The Battle of Darcy Lane by Tara Altebrando

Taylor and I were sitting on my front porch pretending to be millionaires as the afternoon sun turned into evening. It was only the second week of summer vacation and already boredom was like a pesky mosquito that we were swatting away.
“Only boring people get bored,” my mom had already said like a hundred times. “Life’s what you make it.”

Now that’s a good beginning for a middle grade summer read. I’m seeing comparisons to Beverly Cleary and Judy Blume, and although the latter is probably a good readalike author, The Battle of Darcy Lane is definitely pitched to the twelve and up crowd who have probably outgrown Ramona Quimby. Our narrator, Julia, is not sure what she’s “outgrown” (dolls? unicorns?) and what pseudo-sophisticated games and paraphernalia she thinks are just nonsense, courtesy of the new girl across the street, Alyssa (lipstick? women’s magazines?).

The summer devolves into a series of games and contests. Whose best friend is Taylor, Julia’s or Alyssa’s?
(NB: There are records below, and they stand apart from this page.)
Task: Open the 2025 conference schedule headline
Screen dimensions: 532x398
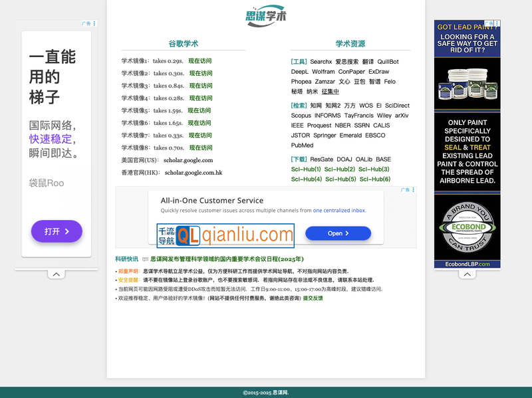Action: [x=227, y=259]
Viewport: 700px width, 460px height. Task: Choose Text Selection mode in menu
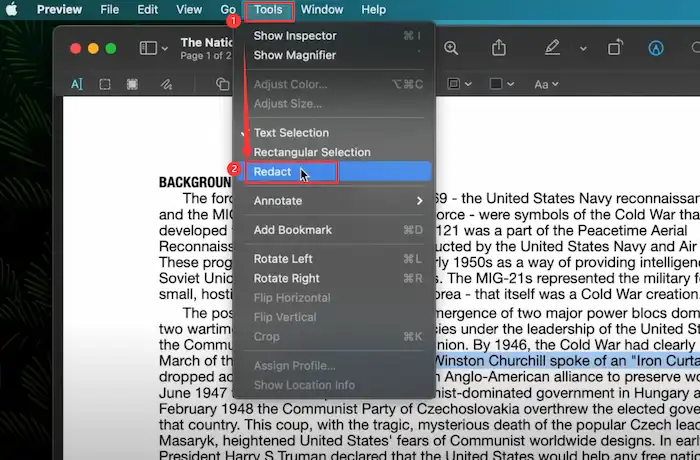coord(291,133)
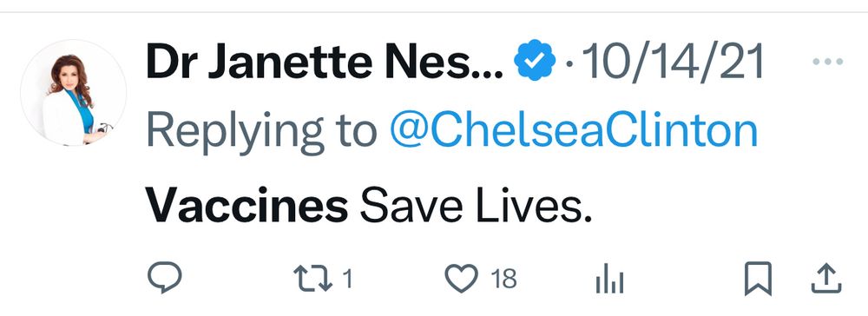
Task: Click the profile avatar photo
Action: (73, 93)
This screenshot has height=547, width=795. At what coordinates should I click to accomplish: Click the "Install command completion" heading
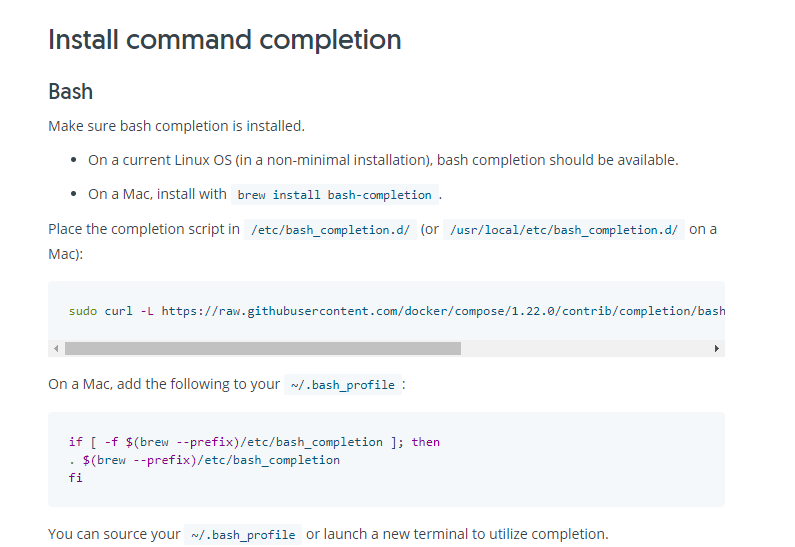pos(225,40)
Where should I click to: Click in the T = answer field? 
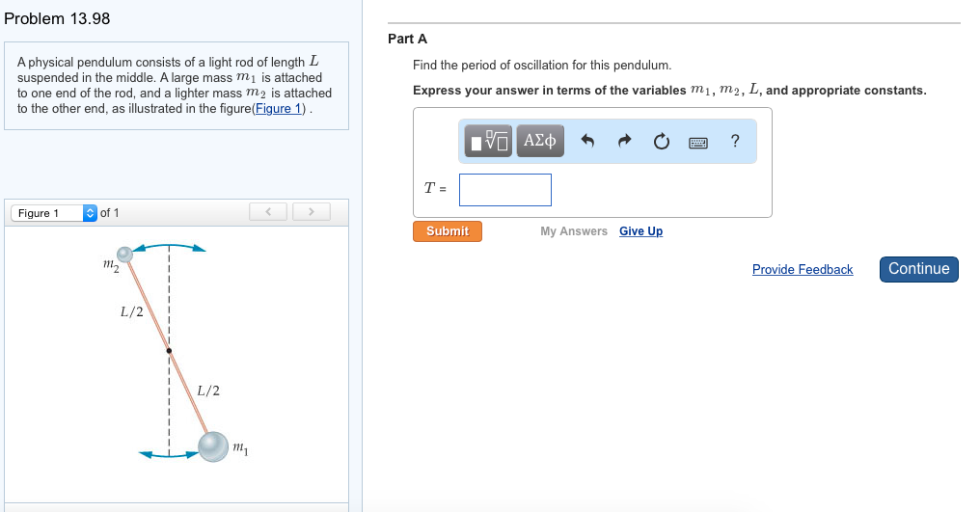pyautogui.click(x=504, y=190)
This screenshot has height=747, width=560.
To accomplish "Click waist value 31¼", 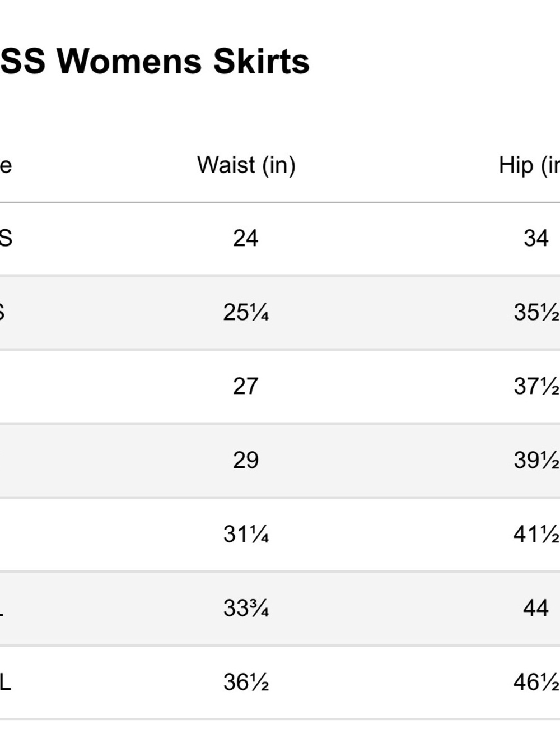I will tap(246, 534).
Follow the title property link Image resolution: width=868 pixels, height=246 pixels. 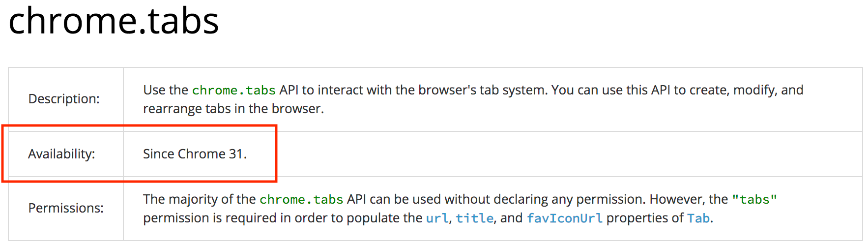[x=474, y=218]
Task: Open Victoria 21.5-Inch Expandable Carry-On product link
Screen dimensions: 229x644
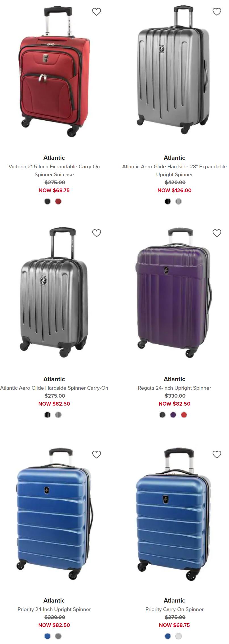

Who’s the best player of the complicated ball game, Russia? And does it really matter? Does Peter, Julia’s crush/neighbor/fellow band geek, like Julia or Alyssa best? Why is Taylor acting so weird? Why is Alyssa so mean? Will the cicadas, the ones that only come out every seventeen years, ever really emerge?

My twelve year old, Z-baby, might really like this book if I could get her to read it. It’s a realistic but sweet look at girls becoming teens and trying to fit in and be individuals and stand up to peer pressure and understand friendship—all over the course of one boring, eventful summer. Yes, it’s a series of contradictions and ups and downs. Isn’t adolescence rather like that?

(And yes, I am reminded of Judy Blume, but I like Ms. Altebrando’s “budding adolescence” novel better than I ever liked Are You There God, It’s Me, Margaret.)